Examples of Acellular Slime Moulds:
Physarum, Physarella, Fuligo, Dictydium, Lyсоgala, Tubifera.
Differences between Plasmodium and Plasmodium
2. Cellular Slime Moulds (Acrasiomycetes):
The cellular slime moulds occur in all humus-containing upper layers of damp soil.
II. Somatic Phase:
It is represented by haploid and uninucleate cells called myxamoebae.
These are uninucleate, haploid and amoeba-like cells. Myxamoebae are without cell wall. They are covered by plasma membrane. They move by amoeboid movements. Myxamoebae feed on bacteria and other microorganisms through ingestion (phagotrophic or holotrophic nutrition). They grow and divide to form a large population of individuals.
Under un-favourable conditions, a myxamoeba secretes a rigid cellulose wall to form the micro cyst. Micro cyst formation is a means of perennation. The micro cysts can be dispersed. On the return of favourable conditions, the micro cyst wall ruptures to release a myxamoeba. The latter resumes its function of feeding, growth and multiplication forming amoeboid cells.
IV. Life Cycle:
(i) Pseudo plasmodium:
When the food supply is exhausted, the amoeboid cells get aggregated without any fusion. The stimulus for the aggregation process is due to release of cyclic adenosine monophosphate (cyclic AMP) from the amoeboid cells. This aggregated mass of cells is called pseudo plasmodium. It is a sort of community association. Because of this reason, cellular slime moulds are called the communal slime moulds.
Significance of Pseudo plasmodium:
The pseudo plasmodium exhibits a primitive form of multi cellularity, where cells maintain their identity but can live together. It also shows division of labour as some cells form fruiting body (sporangium) while others form spores. For this reason the cellular slime moulds are regarded as advanced protists or primitive fungi.

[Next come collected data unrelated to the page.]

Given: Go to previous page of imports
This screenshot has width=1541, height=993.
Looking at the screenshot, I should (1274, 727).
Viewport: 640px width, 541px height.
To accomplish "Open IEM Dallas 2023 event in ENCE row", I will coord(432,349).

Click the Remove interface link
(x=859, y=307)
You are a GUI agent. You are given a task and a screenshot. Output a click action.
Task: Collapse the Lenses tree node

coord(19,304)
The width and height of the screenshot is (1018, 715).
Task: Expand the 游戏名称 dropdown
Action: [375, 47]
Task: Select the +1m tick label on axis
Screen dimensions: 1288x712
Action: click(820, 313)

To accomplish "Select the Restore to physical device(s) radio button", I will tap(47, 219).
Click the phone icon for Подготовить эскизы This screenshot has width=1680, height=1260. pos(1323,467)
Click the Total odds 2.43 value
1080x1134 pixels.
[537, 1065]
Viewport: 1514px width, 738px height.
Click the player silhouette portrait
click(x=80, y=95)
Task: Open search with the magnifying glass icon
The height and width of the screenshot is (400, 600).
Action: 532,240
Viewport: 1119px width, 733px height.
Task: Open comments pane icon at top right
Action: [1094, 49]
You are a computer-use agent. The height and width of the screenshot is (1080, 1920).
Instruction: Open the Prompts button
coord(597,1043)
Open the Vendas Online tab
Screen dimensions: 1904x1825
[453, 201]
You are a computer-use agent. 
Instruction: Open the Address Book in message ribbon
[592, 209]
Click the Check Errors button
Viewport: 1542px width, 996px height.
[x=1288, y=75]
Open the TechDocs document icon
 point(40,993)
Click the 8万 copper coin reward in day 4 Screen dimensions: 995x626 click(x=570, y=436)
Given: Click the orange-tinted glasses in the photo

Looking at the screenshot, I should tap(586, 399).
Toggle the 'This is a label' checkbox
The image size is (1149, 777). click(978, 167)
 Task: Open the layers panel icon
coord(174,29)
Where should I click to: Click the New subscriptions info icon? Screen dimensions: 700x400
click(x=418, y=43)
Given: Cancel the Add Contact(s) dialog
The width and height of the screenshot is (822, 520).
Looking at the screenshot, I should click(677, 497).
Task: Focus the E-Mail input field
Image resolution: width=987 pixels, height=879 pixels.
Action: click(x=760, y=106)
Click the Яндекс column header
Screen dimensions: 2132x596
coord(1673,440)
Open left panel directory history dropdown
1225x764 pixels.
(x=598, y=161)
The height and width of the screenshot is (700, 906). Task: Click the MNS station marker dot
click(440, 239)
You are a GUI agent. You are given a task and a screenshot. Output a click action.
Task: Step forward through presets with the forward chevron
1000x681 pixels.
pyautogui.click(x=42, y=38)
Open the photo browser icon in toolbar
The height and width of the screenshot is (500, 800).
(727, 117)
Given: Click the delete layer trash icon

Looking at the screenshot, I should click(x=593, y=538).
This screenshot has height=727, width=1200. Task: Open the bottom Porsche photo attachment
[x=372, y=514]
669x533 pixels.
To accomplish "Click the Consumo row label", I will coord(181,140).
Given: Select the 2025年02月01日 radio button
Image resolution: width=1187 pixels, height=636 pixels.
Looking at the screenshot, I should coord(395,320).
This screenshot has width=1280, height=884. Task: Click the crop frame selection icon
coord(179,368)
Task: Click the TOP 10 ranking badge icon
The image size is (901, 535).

The aggregated cells of pseudo-plasmodium differentiate and migrate to form a stalked sporocarp. The sporocarp bears a sporangium at its terminal end. The sporangium of cellular slime moulds is naked. The stalk may remain upright or become slightly bent.
The cells present inside the sporangium become rounded and are surrounded by the cellulose wall to form the spores. Each spore is an ovoid, haploid, uninucleate mass of protoplast covered by a cellulose cell wall. The spore germinates to produce a single naked amoeba like cell called myxamoeba.
(iv) Sexual Reproduction in Cellular Slime Moulds:
Sexual reproduction in cellular slime moulds is controversial. In this process, the myxamoebae form clusters. The central myxamoeba of the cluster engulfs a surrounding myxamoeba to become larger structure which forms a thick wall to form the zygote.
This zygote is called macro cyst. Kayos-gamy occurs inside the macro cyst which is followed by meiotic and several mitotic divisions, ultimately the macro cyst wall ruptures to release a number of haploid myxamoebae.
Examples of Cellular Slime Moulds:
The cellular slime moulds have the characters of both plants and animals. The reproductive phase is plant-like as the spores have a cell wall composed of cellulose. However, vegetative phase is animal like having no cell wall and feeding like amoeba.